That's why I mention APIs under the same umbrella - in terms of providing the write once, run anywhere goal? different CPUs are actually the easy part.
You could perfectly translate every instruction inside a PS3 PowerPC binary but there are so many higher level specifics - the GPU, API - how the controllers work etc
I propose that the intent of a 'universal binary' is to run software on any architecture and to this end? API's must be part of the conversation.
The actual mode of execution, be it native binary, emulated/interpreted machine code, JIT compiled code or interpreted script? small fries given how high level modern programs are.
You know - for somebody that really hates JAVA and the terribly slow virtual machines called web browsers?
I constantly make a case for them ;)
The E in EPROM stands for Erasable. You can erase an EPROM by exposing it to UV light.
True. EEPROM is Electrically Erasable Programmable Read Only Memory.
“4K might be enough for an electronics engineer...” lol
I managed to get a version of space invaders, including the display file in 1k on the ZX81. You just need to be efficient.
I feel so ashamed that I missed the opportunity to be a great electronic engineer and leaned towards software more than hardware. These things seems so fascinating, these people, the true pioneers and heroes of modern computers. I wish I was one of them or working in this industry. Hope I'll overcome this feeling with exceptional work in software.
Don't be ashamed: you can always pick up electronics as a hobby, provided you can afford a half-decent lab.
The Z80 was my first computer, in the disguise as a NASCOM with 64K DRAM and 32K SRAM (I did extend the standard version soon after I got it). Mostly I programmed in assembler, at that time using C or or any other high level language had a rather high overhead. I did also wire up some other Z80 computers. I did not need much RAM, but mostly used EPROM (When writing in assembler your have very tight control of the resources used).
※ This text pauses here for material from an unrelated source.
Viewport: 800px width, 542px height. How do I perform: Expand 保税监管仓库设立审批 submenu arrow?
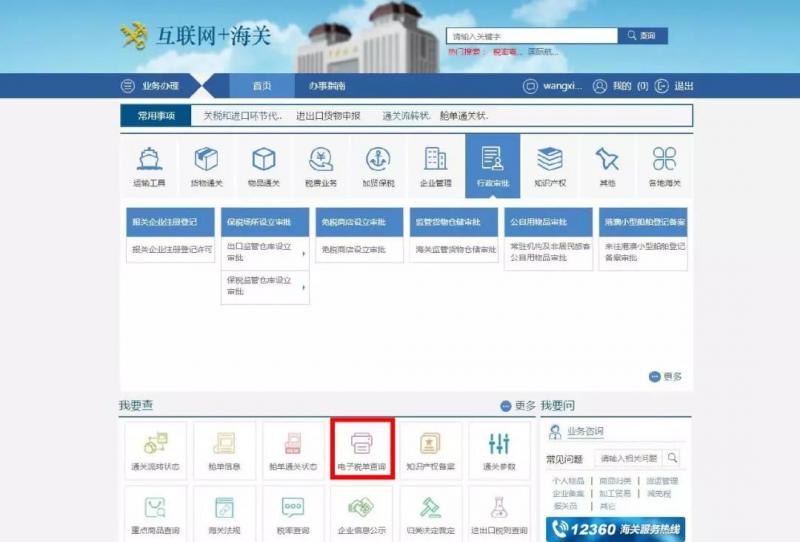(x=304, y=286)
Later on I also got disc drives and used CPM on it, but it was fairly slow compared to my SRAM. Even today a PC cannot match the initilization speed of the NASCOM. From I turned on the computer or pressed reset it took 1 or 2 seconds before I was in my development environment (Selected from a menu and then copied from SRAM to DRAM). When needing to read or write stuff to external storage the NASCOM was very slow with a audio tape.
Yeah, some processors are worse than others for compiling.
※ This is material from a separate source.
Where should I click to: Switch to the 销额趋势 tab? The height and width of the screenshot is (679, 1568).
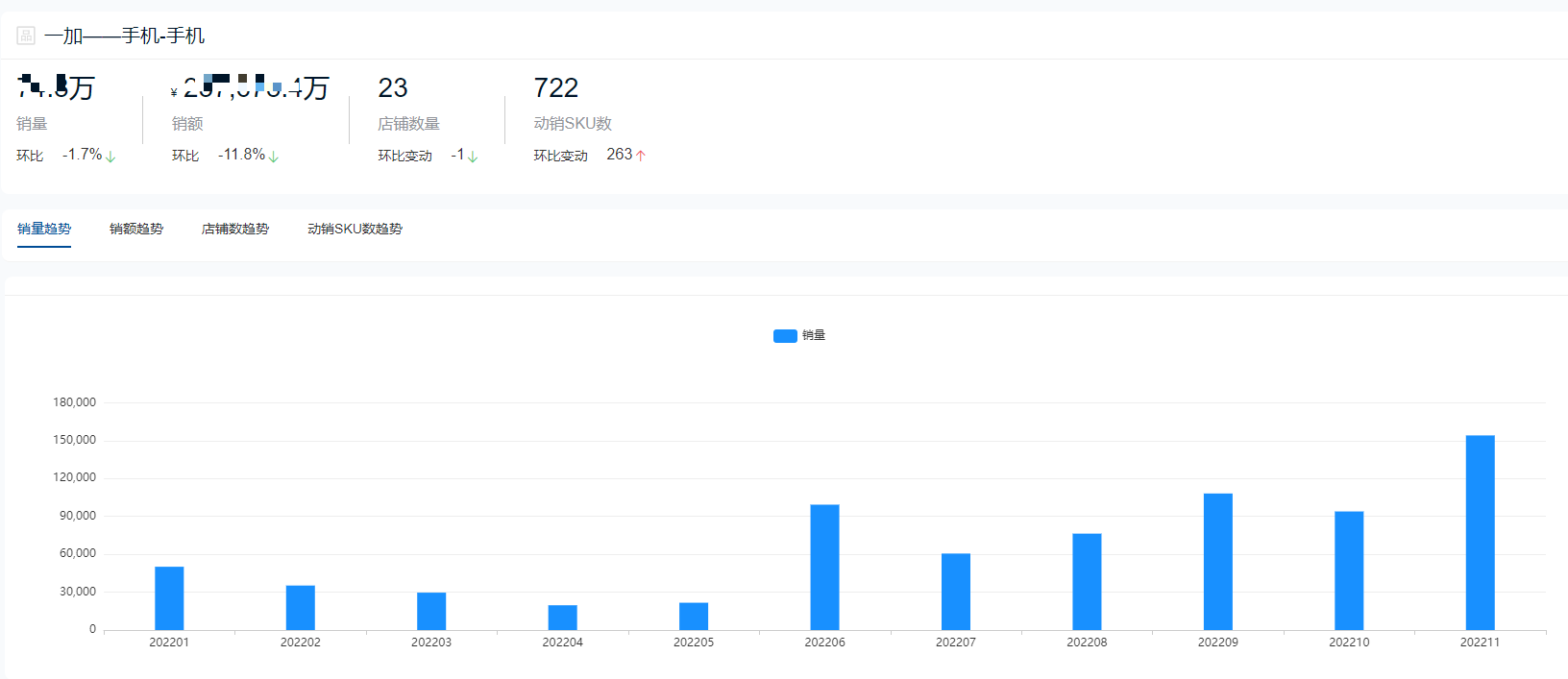[x=136, y=229]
I recall a discussion about the lack of 6502 or even 65816 based compilers for most languages...
And someone pointed out that their custom purpose-built language taking into account the quirks of this processor family was 'only' about 10 times slower than well-written assembly...
Yeah. If THAT's your best case, then no wonder nobody wanted to use high level languages back then. XD
Of course, you could ask what makes the 6502 so bad specifically, well it's the lack of functionality for using the stack.
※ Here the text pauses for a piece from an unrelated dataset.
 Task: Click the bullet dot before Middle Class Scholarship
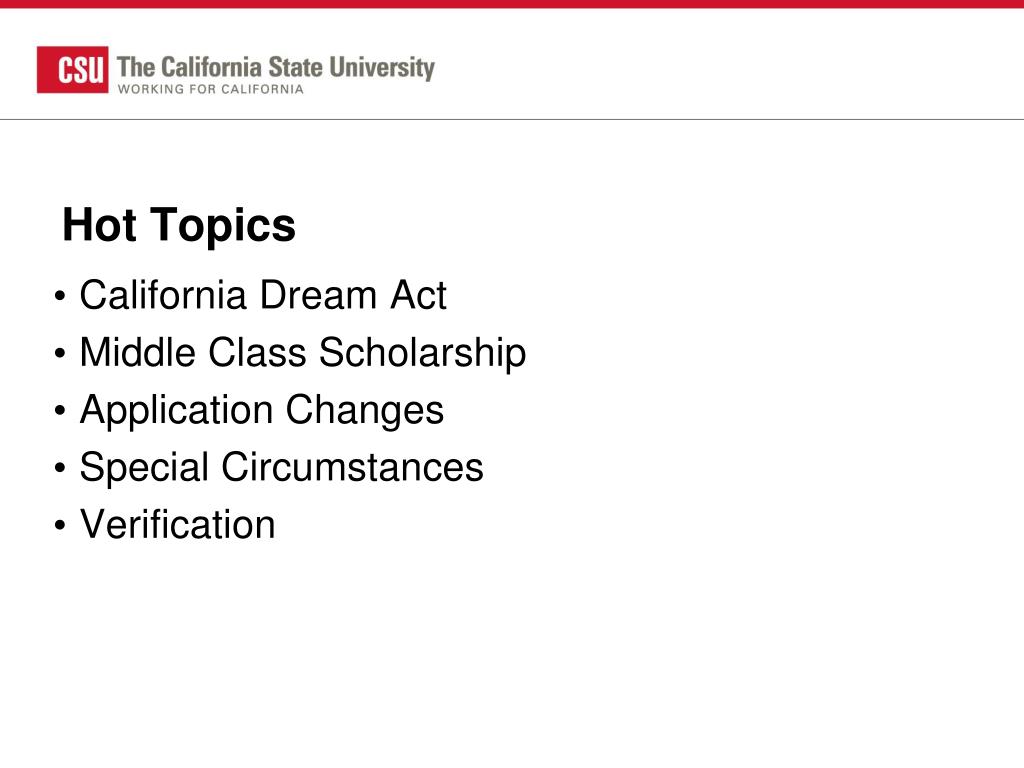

Most high level languages are built around the concept of a 'stack frame'. Which means that stuff like function calls, parameter passing and concepts like local variables all exist on the stack;
A stack frame typically being an address for a return location (if it's a function call), and all the parameters and local variables for that function all pushed onto the stack in a specific order, with the running program referencing all these variables as an offset into the stack.
The 65816 contains a lot of extra features specifically for this (though still not as many as a compiler designer might want), but the 6502 can't work directly on the stack this way, (no stack relative offsets, few stack manipulation tools besides the basic push and pop, etc).
So it becomes really difficult to write a 6502 based compiler for anything that works well with the concept of a stack frame...
And alternate solutions tend to be a lot more complicated to implement.
I preferred the relative simplicity of 8080 assembler over Z80 assembler, but of course the Z80 was much more popular at the time.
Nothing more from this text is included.